--- PROBLEM TO SOLVE ---
Write out each record below, word for word.

--- AVAILABLE DATA ---
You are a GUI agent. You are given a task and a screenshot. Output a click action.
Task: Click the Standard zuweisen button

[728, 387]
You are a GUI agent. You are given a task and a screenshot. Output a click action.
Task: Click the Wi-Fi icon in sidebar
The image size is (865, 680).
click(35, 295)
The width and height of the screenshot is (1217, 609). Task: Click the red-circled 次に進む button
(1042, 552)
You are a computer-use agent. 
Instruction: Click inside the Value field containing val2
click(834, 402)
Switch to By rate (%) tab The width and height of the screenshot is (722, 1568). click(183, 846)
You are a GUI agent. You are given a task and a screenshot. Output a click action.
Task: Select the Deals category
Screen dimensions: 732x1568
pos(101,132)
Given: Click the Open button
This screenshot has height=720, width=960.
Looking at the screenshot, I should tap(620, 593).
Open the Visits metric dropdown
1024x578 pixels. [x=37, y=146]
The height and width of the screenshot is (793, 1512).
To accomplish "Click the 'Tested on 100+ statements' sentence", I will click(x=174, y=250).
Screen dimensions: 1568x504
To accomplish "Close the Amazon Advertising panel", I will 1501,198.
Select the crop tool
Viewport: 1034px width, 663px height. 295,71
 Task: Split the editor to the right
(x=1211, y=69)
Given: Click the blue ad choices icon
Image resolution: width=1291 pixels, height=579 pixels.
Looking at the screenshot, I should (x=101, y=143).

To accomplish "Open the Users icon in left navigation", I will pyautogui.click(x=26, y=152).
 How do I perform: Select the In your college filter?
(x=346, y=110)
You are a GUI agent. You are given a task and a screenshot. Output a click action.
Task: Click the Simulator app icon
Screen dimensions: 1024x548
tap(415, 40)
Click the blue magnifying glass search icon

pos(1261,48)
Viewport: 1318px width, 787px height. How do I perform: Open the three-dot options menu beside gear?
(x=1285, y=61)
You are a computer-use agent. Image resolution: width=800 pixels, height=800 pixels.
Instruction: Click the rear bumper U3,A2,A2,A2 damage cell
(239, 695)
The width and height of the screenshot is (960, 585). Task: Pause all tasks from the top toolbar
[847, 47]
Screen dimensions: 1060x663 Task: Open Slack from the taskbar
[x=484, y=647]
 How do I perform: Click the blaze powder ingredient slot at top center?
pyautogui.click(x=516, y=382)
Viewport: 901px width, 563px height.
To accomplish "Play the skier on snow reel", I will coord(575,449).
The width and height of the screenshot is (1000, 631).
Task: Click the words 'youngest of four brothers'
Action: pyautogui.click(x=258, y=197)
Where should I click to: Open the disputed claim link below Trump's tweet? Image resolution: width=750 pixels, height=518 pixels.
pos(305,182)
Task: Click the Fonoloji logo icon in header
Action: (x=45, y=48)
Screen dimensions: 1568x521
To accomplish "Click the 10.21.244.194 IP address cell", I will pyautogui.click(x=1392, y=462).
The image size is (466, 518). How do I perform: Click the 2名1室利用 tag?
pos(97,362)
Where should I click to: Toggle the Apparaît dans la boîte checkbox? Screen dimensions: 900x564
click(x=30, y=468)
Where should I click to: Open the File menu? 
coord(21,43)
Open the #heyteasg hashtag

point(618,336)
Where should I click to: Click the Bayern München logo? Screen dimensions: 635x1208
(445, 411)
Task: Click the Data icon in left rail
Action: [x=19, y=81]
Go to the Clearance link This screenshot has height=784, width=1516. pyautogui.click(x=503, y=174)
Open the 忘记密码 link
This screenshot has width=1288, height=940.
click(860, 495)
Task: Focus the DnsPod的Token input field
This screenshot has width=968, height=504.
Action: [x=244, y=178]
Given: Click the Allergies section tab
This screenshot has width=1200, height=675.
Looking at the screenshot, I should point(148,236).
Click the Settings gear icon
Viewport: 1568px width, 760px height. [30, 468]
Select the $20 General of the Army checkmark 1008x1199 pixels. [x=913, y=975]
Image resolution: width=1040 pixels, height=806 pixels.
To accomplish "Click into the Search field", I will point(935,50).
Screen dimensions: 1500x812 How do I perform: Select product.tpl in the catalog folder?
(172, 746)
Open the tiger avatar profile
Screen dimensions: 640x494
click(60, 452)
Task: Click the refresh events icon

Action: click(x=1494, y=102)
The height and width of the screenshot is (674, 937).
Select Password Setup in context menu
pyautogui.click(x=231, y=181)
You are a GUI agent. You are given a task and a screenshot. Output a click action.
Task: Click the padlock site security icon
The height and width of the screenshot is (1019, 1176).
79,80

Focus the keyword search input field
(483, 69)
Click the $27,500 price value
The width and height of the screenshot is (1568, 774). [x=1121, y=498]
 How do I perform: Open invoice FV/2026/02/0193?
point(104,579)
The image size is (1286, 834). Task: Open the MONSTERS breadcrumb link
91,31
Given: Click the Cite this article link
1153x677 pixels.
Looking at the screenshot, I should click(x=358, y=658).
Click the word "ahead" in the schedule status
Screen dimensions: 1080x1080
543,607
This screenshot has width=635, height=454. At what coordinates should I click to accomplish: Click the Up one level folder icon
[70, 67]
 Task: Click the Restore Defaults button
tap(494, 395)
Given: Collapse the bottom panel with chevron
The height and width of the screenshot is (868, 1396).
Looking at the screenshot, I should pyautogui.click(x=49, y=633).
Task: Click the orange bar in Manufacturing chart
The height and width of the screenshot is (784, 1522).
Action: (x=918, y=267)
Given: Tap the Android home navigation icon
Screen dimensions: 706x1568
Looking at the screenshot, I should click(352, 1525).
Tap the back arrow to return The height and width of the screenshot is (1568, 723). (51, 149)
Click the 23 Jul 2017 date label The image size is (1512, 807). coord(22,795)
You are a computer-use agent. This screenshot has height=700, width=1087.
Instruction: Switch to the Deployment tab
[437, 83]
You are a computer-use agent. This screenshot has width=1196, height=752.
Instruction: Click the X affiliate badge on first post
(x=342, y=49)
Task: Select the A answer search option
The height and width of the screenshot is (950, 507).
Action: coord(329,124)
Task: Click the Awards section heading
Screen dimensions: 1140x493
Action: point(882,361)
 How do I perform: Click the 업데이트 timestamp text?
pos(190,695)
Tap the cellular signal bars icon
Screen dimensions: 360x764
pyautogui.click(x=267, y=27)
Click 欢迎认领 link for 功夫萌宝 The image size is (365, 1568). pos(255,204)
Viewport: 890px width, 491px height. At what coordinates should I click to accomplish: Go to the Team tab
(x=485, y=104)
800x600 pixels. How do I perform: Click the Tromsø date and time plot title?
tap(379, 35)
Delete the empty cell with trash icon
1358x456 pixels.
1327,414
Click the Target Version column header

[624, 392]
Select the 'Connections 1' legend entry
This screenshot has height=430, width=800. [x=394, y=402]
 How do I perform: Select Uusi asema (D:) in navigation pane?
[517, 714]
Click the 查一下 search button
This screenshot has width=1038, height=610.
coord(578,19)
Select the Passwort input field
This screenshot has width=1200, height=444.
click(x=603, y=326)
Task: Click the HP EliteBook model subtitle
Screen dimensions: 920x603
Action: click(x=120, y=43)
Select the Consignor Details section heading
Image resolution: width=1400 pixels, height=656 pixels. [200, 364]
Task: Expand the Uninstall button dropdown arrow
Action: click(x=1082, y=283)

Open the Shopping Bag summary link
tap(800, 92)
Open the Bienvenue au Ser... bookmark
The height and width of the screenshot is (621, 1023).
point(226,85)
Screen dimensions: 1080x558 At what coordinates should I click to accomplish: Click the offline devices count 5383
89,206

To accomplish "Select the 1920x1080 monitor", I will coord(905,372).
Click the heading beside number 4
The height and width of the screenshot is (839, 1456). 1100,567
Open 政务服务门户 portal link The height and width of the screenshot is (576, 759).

--- ANSWER AREA ---
You are a GUI agent. You are given a task and a screenshot. Output a click action.
Task: Click the Standard zuweisen button

[728, 387]
You are a GUI agent. You are given a task and a screenshot. Output a click action.
Task: Click the Wi-Fi icon in sidebar
The image size is (865, 680).
click(35, 295)
The width and height of the screenshot is (1217, 609). Task: Click the red-circled 次に進む button
(1042, 552)
You are a computer-use agent. 
Instruction: Click inside the Value field containing val2
click(834, 402)
Switch to By rate (%) tab The width and height of the screenshot is (722, 1568). click(183, 846)
You are a GUI agent. You are given a task and a screenshot. Output a click action.
Task: Select the Deals category
Screen dimensions: 732x1568
pos(101,132)
Given: Click the Open button
This screenshot has height=720, width=960.
Looking at the screenshot, I should tap(620, 593).
Open the Visits metric dropdown
1024x578 pixels. [x=37, y=146]
The height and width of the screenshot is (793, 1512).
To accomplish "Click the 'Tested on 100+ statements' sentence", I will click(x=174, y=250).
Screen dimensions: 1568x504
To accomplish "Close the Amazon Advertising panel", I will 1501,198.
Select the crop tool
Viewport: 1034px width, 663px height. 295,71
 Task: Split the editor to the right
(x=1211, y=69)
Given: Click the blue ad choices icon
Image resolution: width=1291 pixels, height=579 pixels.
Looking at the screenshot, I should (x=101, y=143).

To accomplish "Open the Users icon in left navigation", I will pyautogui.click(x=26, y=152).
 How do I perform: Select the In your college filter?
(x=346, y=110)
You are a GUI agent. You are given a task and a screenshot. Output a click action.
Task: Click the Simulator app icon
Screen dimensions: 1024x548
tap(415, 40)
Click the blue magnifying glass search icon

pos(1261,48)
Viewport: 1318px width, 787px height. How do I perform: Open the three-dot options menu beside gear?
(x=1285, y=61)
You are a computer-use agent. Image resolution: width=800 pixels, height=800 pixels.
Instruction: Click the rear bumper U3,A2,A2,A2 damage cell
(239, 695)
The width and height of the screenshot is (960, 585). Task: Pause all tasks from the top toolbar
[847, 47]
Screen dimensions: 1060x663 Task: Open Slack from the taskbar
[x=484, y=647]
 How do I perform: Click the blaze powder ingredient slot at top center?
pyautogui.click(x=516, y=382)
Viewport: 901px width, 563px height.
To accomplish "Play the skier on snow reel", I will coord(575,449).
The width and height of the screenshot is (1000, 631).
Task: Click the words 'youngest of four brothers'
Action: pyautogui.click(x=258, y=197)
Where should I click to: Open the disputed claim link below Trump's tweet? Image resolution: width=750 pixels, height=518 pixels.
pos(305,182)
Task: Click the Fonoloji logo icon in header
Action: (x=45, y=48)
Screen dimensions: 1568x521
To accomplish "Click the 10.21.244.194 IP address cell", I will pyautogui.click(x=1392, y=462).
The image size is (466, 518). How do I perform: Click the 2名1室利用 tag?
pos(97,362)
Where should I click to: Toggle the Apparaît dans la boîte checkbox? Screen dimensions: 900x564
click(x=30, y=468)
Where should I click to: Open the File menu? 
coord(21,43)
Open the #heyteasg hashtag

point(618,336)
Where should I click to: Click the Bayern München logo? Screen dimensions: 635x1208
(445, 411)
Task: Click the Data icon in left rail
Action: [x=19, y=81]
Go to the Clearance link This screenshot has height=784, width=1516. pyautogui.click(x=503, y=174)
Open the 忘记密码 link
This screenshot has width=1288, height=940.
click(860, 495)
Task: Focus the DnsPod的Token input field
This screenshot has width=968, height=504.
Action: [x=244, y=178]
Given: Click the Allergies section tab
This screenshot has width=1200, height=675.
Looking at the screenshot, I should point(148,236).
Click the Settings gear icon
Viewport: 1568px width, 760px height. [30, 468]
Select the $20 General of the Army checkmark 1008x1199 pixels. [x=913, y=975]
Image resolution: width=1040 pixels, height=806 pixels.
To accomplish "Click into the Search field", I will point(935,50).
Screen dimensions: 1500x812 How do I perform: Select product.tpl in the catalog folder?
(172, 746)
Open the tiger avatar profile
Screen dimensions: 640x494
click(60, 452)
Task: Click the refresh events icon

Action: click(x=1494, y=102)
The height and width of the screenshot is (674, 937).
Select Password Setup in context menu
pyautogui.click(x=231, y=181)
You are a GUI agent. You are given a task and a screenshot. Output a click action.
Task: Click the padlock site security icon
The height and width of the screenshot is (1019, 1176).
79,80

Focus the keyword search input field
(483, 69)
Click the $27,500 price value
The width and height of the screenshot is (1568, 774). [x=1121, y=498]
 How do I perform: Open invoice FV/2026/02/0193?
point(104,579)
The image size is (1286, 834). Task: Open the MONSTERS breadcrumb link
91,31
Given: Click the Cite this article link
1153x677 pixels.
Looking at the screenshot, I should click(x=358, y=658).
Click the word "ahead" in the schedule status
Screen dimensions: 1080x1080
543,607
This screenshot has width=635, height=454. At what coordinates should I click to accomplish: Click the Up one level folder icon
[70, 67]
 Task: Click the Restore Defaults button
tap(494, 395)
Given: Collapse the bottom panel with chevron
The height and width of the screenshot is (868, 1396).
Looking at the screenshot, I should pyautogui.click(x=49, y=633).
Task: Click the orange bar in Manufacturing chart
The height and width of the screenshot is (784, 1522).
Action: (x=918, y=267)
Given: Tap the Android home navigation icon
Screen dimensions: 706x1568
Looking at the screenshot, I should click(352, 1525).
Tap the back arrow to return The height and width of the screenshot is (1568, 723). (51, 149)
Click the 23 Jul 2017 date label The image size is (1512, 807). coord(22,795)
You are a computer-use agent. This screenshot has height=700, width=1087.
Instruction: Switch to the Deployment tab
[437, 83]
You are a computer-use agent. This screenshot has width=1196, height=752.
Instruction: Click the X affiliate badge on first post
(x=342, y=49)
Task: Select the A answer search option
The height and width of the screenshot is (950, 507).
Action: coord(329,124)
Task: Click the Awards section heading
Screen dimensions: 1140x493
Action: point(882,361)
 How do I perform: Click the 업데이트 timestamp text?
pos(190,695)
Tap the cellular signal bars icon
Screen dimensions: 360x764
pyautogui.click(x=267, y=27)
Click 欢迎认领 link for 功夫萌宝 The image size is (365, 1568). pos(255,204)
Viewport: 890px width, 491px height. At what coordinates should I click to accomplish: Go to the Team tab
(x=485, y=104)
800x600 pixels. How do I perform: Click the Tromsø date and time plot title?
tap(379, 35)
Delete the empty cell with trash icon
1358x456 pixels.
1327,414
Click the Target Version column header

[624, 392]
Select the 'Connections 1' legend entry
This screenshot has height=430, width=800. [x=394, y=402]
 How do I perform: Select Uusi asema (D:) in navigation pane?
[517, 714]
Click the 查一下 search button
This screenshot has width=1038, height=610.
coord(578,19)
Select the Passwort input field
This screenshot has width=1200, height=444.
click(x=603, y=326)
Task: Click the HP EliteBook model subtitle
Screen dimensions: 920x603
Action: click(x=120, y=43)
Select the Consignor Details section heading
Image resolution: width=1400 pixels, height=656 pixels. [200, 364]
Task: Expand the Uninstall button dropdown arrow
Action: click(x=1082, y=283)

Open the Shopping Bag summary link
tap(800, 92)
Open the Bienvenue au Ser... bookmark
The height and width of the screenshot is (621, 1023).
point(226,85)
Screen dimensions: 1080x558 At what coordinates should I click to accomplish: Click the offline devices count 5383
89,206

To accomplish "Select the 1920x1080 monitor", I will coord(905,372).
Click the heading beside number 4
The height and width of the screenshot is (839, 1456). 1100,567
Open 政务服务门户 portal link The height and width of the screenshot is (576, 759).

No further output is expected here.